In seinen Lagen- und Schichtenbildern erfasste Klee die Lichtstimmungen und großflächigen Landschaftsformationen, den Übergang von Fruchtland und Wüste etwa oder die Würfelarchitektur der Lehmhaussiedlungen. Oft schichtet er in warmen chromatischen Stufungen, die an Sand, Erde, Wüstengebirgszüge und Bewässerungskanäle erinnern, unterschiedlich breite Streifen übereinander. Das heute zur Sammlung Ludwig in Köln gehörende »Hauptweg und Nebenwege« von 1929 ist das Ergebnis eines solchen Nachklangs. Aus rhythmisierten Lineaturen erhebt sich (etwa im 1932 entstandenen »Gradus ad Parnassum«) ein pyramidales Dreieck. Ein erneutes, vielleicht sogar noch deutlicheres Echo findet die Ägyptenreise dann noch einmal im Spätwerk der Dreißigerjahre, als Klee schwarze Balken und sperrige, an Runen erinnernde Zeichen mit einer persönlich entwickelten »Hieroglyphen«schrift - Boote, Schlangen, Fische, mit Chiffren der christlichen Symboltradition verbindet. Immer sucht er ein ganz eigenes Idiom, denn für ihn verhält sich Kunst grundsätzlich »zur Schöpfung gleichnishaft«.

Die in Kooperation mit den Staatlichen Museen Dresden entstandene Schau macht jetzt noch bis Januar in der Düsseldorfer Kunstsammlung Nordrhein-Westfalen Station. Insgesamt etwa 130 Gemälde, Aquarelle und Zeichnungen, die im Zusammenhang ihrer Reisen entstanden sind, verdeutlichen die Faszination des Landes wie den Kontrast zwischen beiden Malern. Museen aus dem In- und Ausland wie renommierte private Sammlungen unterstützten großzügig die Ausstellung mit hochrangigen Leihgaben. Besonders erfreulich ist auch, wie historische Fotografien, Korrespondenz und andere private Dokumente die Präsentation ergänzen.

Gewinner dieser Ausstellung ist nicht einer der beiden Maler, die in einer Art Wettkampf gegeneinander antreten und nun aus der historischen Distanz prämiert würden; Gewinner ist vielmehr die Malerei selbst, die in ihren reichen, je eigenen Möglichkeiten zu Bewusstsein kommt. In der Verschiedenheit tritt das Eigentümliche umso leuchtender zu Tage. Das macht den Reiz der Ausstellung aus.
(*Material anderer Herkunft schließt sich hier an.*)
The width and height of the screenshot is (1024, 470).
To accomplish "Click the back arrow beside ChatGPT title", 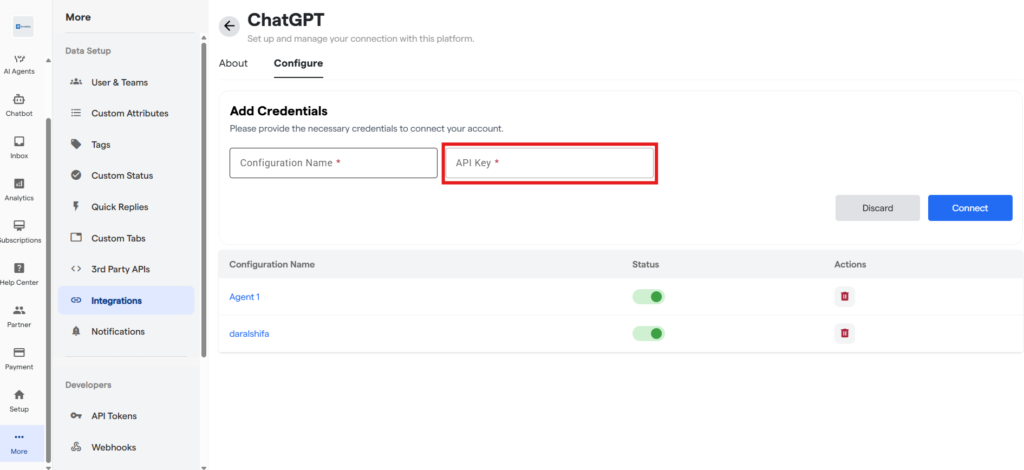I will pyautogui.click(x=229, y=26).
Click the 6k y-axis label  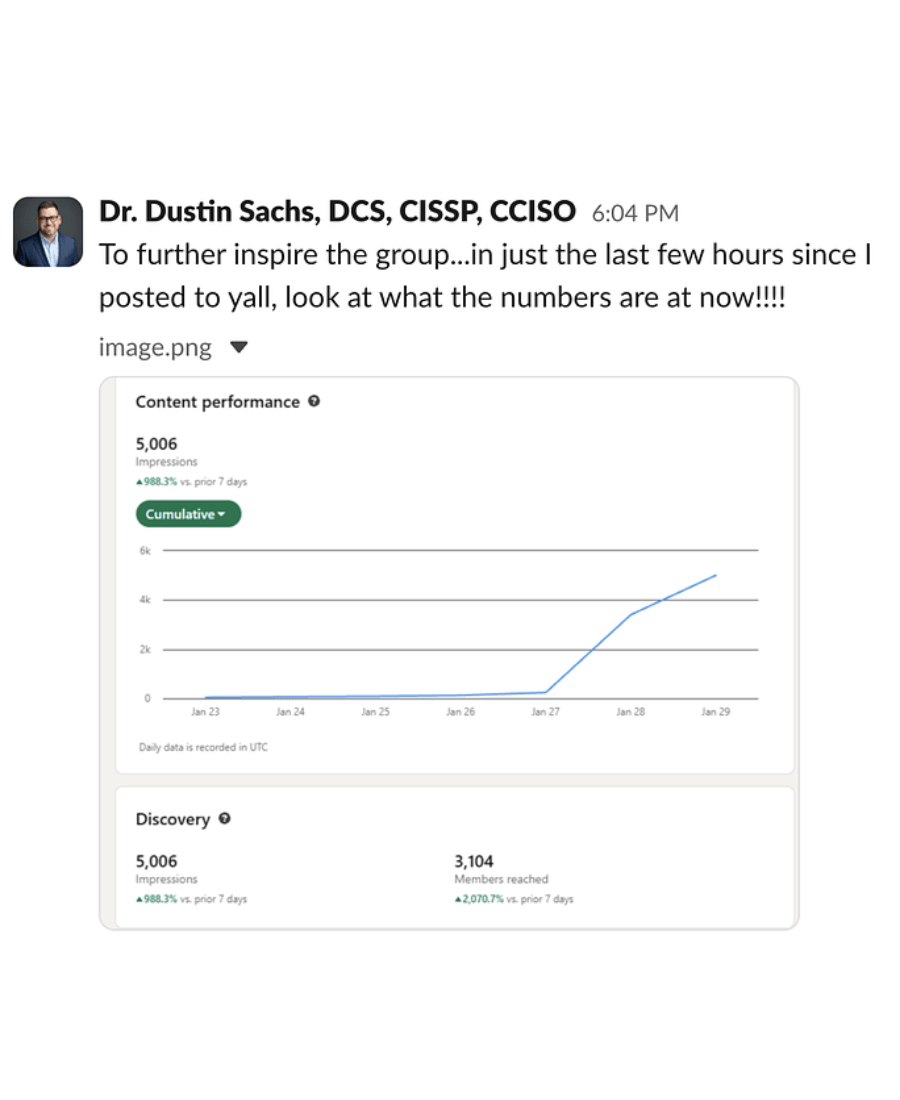(144, 550)
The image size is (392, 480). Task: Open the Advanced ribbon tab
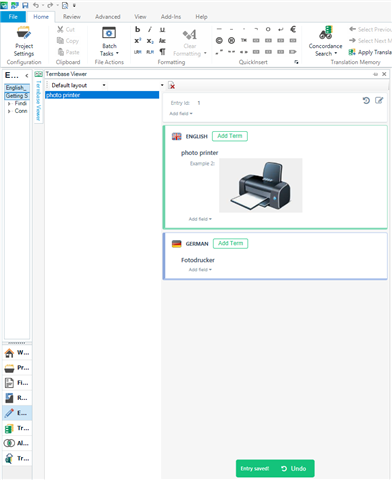tap(108, 17)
Ausgesprochen gelungen ist deshalb auch die räumliche Inszenierung, welche die Individualität beider Künstler gleichermaßen respektiert: In der Düsseldorfer Kunsthalle hat man Klee ein kühles Blau-Grau als Farbhintergrund zugedacht, wohingegen Slevogts Farbrausch vor Wänden in einem Orange-Ton zu sehen ist, der an von Abendsonne durchglühten Wüstensand denken lässt. Blickachsen ergeben Bezüge, lassen aber zugleich beide Künstler in ihrer je eigenen Welt nebeneinander und im gleichen Maß berechtigt erscheinen.

Auch der Doppelkatalog des Sandstein-Verlags ist äußerst liebevoll, gediegen und großzügig gestaltet (und insofern erstaunlich preiswert). Bei aller Unterschiedlichkeit, eine schlichte Banderole aus Transparentpapier, auf welcher die Ortsnamen ihrer Route stehen, erlaubt es, das Inkommensurable zusammenzufügen. Das hat beinah etwas Rührendes.